1

I was wondering what should be the granularity of the topic names in an event-driven service-oriented architecture.

Let's imagine we have a user management system where users can perform different actions like signing up, signing in, modifying some profile attributes, etc. If we wanted to notify the rest of the services of these changes, I can think of some possibilities for the topic naming:

  1. One topic per each of the classic CRUD operations in each of the models (excluding read since the state of the user does not change). We would have user-created, user-updated, user-deleted. This approach is generic enough, but there would be potentially many services subscribed to user-updated topic and discarding all those events that do not modify a specific field.

  2. One topic per business-relevant change. In addition to user-created and user-deleted, we could have events like user-email-updated, user-signed-in (which otherwise would be fired as a user-updated event where the date of the last sign-in was changed), etc. My feeling is that even though it would be handy for those subscribers only interested in a very specific change, it would be harder for those services that need to sync whatever happens to the user, as they would have to be subscribed to an increasing number of topics to keep track of all the changes in the user model.

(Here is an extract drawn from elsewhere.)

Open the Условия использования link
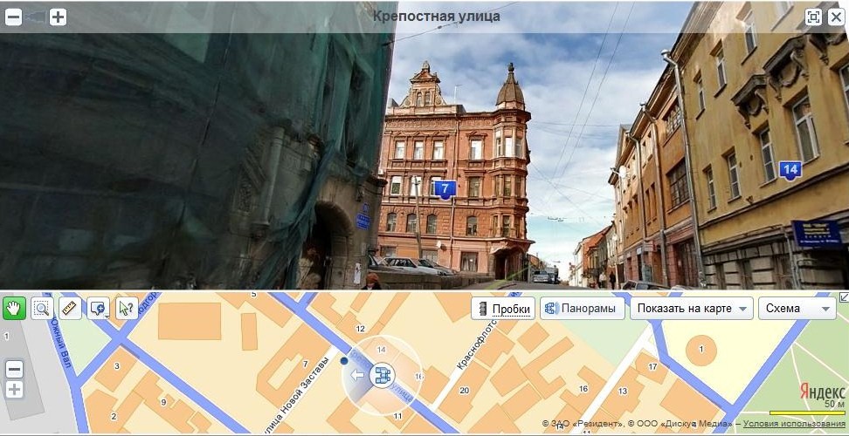The height and width of the screenshot is (436, 849). (794, 424)

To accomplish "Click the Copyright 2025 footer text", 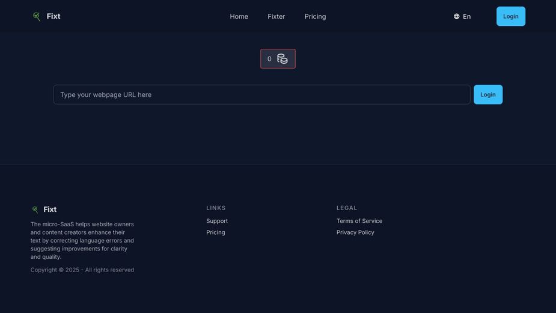I will (82, 270).
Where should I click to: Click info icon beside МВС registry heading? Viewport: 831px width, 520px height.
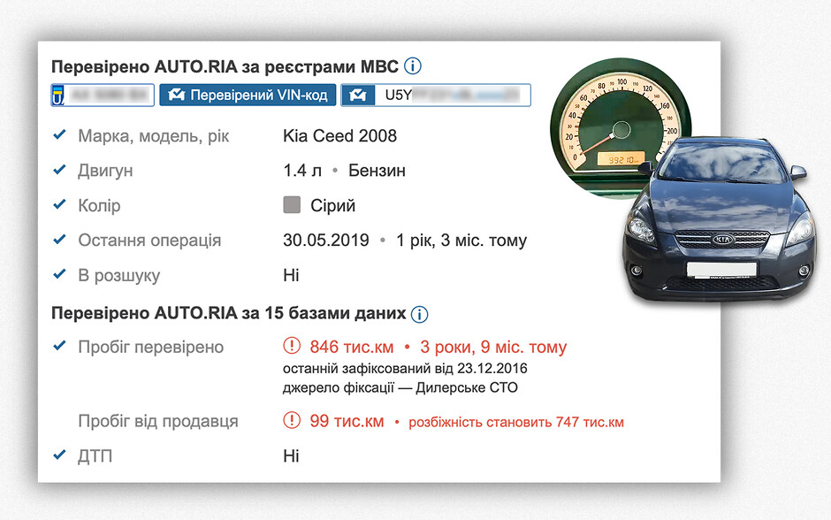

  3. A mix between 1 and 3, where both events user-updated and user-email-updated would be sent when the user updates the email, but just user-updated would be sent if the user changes the profile.

Bustikiller
  • 2,423
  • 2
  • 16
  • 34
  • Option 2 is your best option, business events you can source context from. my 2 cents, happy to discuss further – Sean Farmar Mar 04 '19 at 20:04
  • @SeanFarmar thanks for your comment. The drawback I see here is that for some changes in a model there may be no further action than synchronizing the new value to the rest of the service. I think there could be many changes in the model that need to be synced between services but without relevance enough to own a topic by themselves. Do you have any further idea about how to deal with this? – Bustikiller Mar 06 '19 at 09:48
  • Topic based routing is not a prerequisite for doing event driven systems. I would look at a service bus architecture where routing is pub-sub and decentralised. – tom redfern Mar 07 '19 at 09:36

1 Answers1

1

The way to go is to implement the 2nd option but implement it with a topic hierarchy to allow subscribers to choose the granularity of their interest (as in subscribing to users.* or *.updated or user.actions.login etc. )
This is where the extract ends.